A black and white portrait of Robert Wilson.
Robert Wilson.

“Away from the glare of city lights, the beautifully clear Colorado night skies afford a spectacular view of just a fraction of the billions and billions of stars in the cosmos,” wrote Robert Wilson, a professor in the Department of Physics in the abstract of his Professor Laureate lecture.

“Each one of those stars is pumping out unimaginable numbers of the most abundant known matter particle in the universe – the ghostly neutrino.”

Wilson, the second 2021 College of Natural Sciences Professor Laureate, will introduce this enigmatic yet ubiquitous entity during a lecture at the College of Natural Sciences Fall 2021 Professor Laureate Lecture and Teaching & Mentoring Awards Ceremony.

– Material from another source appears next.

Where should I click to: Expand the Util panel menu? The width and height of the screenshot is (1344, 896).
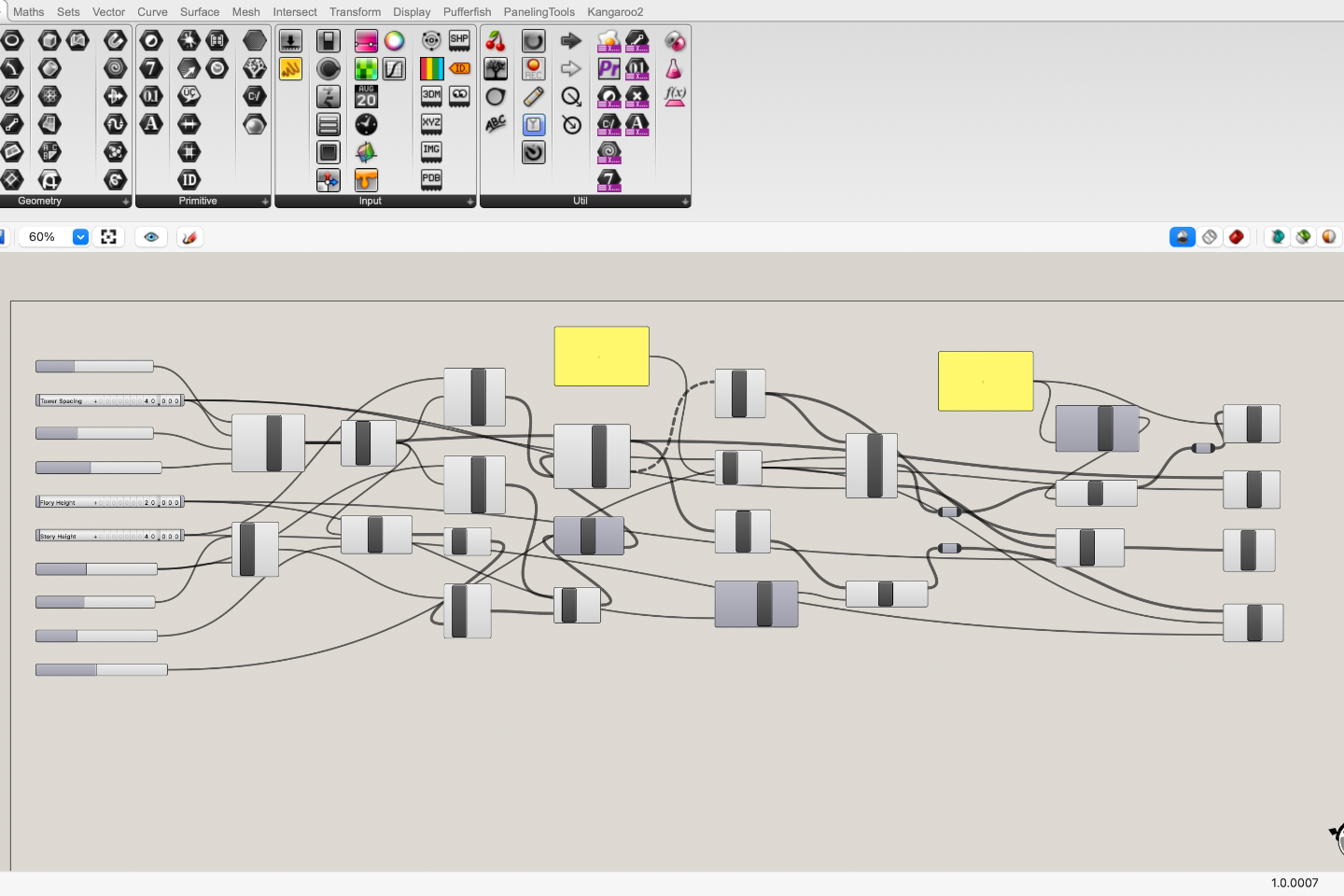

The ceremony will be on Thursday, December 2, 2021 from 4:30 – 6:30 p.m. in the LSC Cherokee Park Ballroom.

Shapeshifting particles

Wilson, the director of the High Energy Physics and Particle Astrophysics Program, a CSU Program of Research and Scholarly Excellence, has been at CSU since 1997.

Wilson studies “phantom particles” known as neutrinos that are “the most abundant known matter particle in the universe,” he said.

While a hundred billion neutrinos pass through your fingertip every second, they change their identity as they travel through space and matter, thus making them hard to study. Neutrinos’ ability to shape shift may reveal the secret of how matter survived the Big Bang and so enabled humans to be here at all.

Wilson’s research to understand neutrinos involves massive international collaboration involving more than 1,100 scientists and engineers from 30 countries.

“I have always been awed by the accomplishments of past Professor Laureates, so it is a great honor to be recognized by the College of Natural Sciences in this way,” said Wilson.

Professor Laureate Award

The Professor Laureate Award is the college’s highest academic honor, bestowed upon dedicated faculty with outstanding contributions to the missions of research, teaching, mentoring and outreach. The designation is intended to honor recipients and to provide the college with exceptional role models. The title is held for three years and includes an honorarium and two years of research funding.

The other 2021 Professor Laureate award was presented to Indrakshi Ray, a professor in the Department of Computer Science, who presented a lecture in the Spring.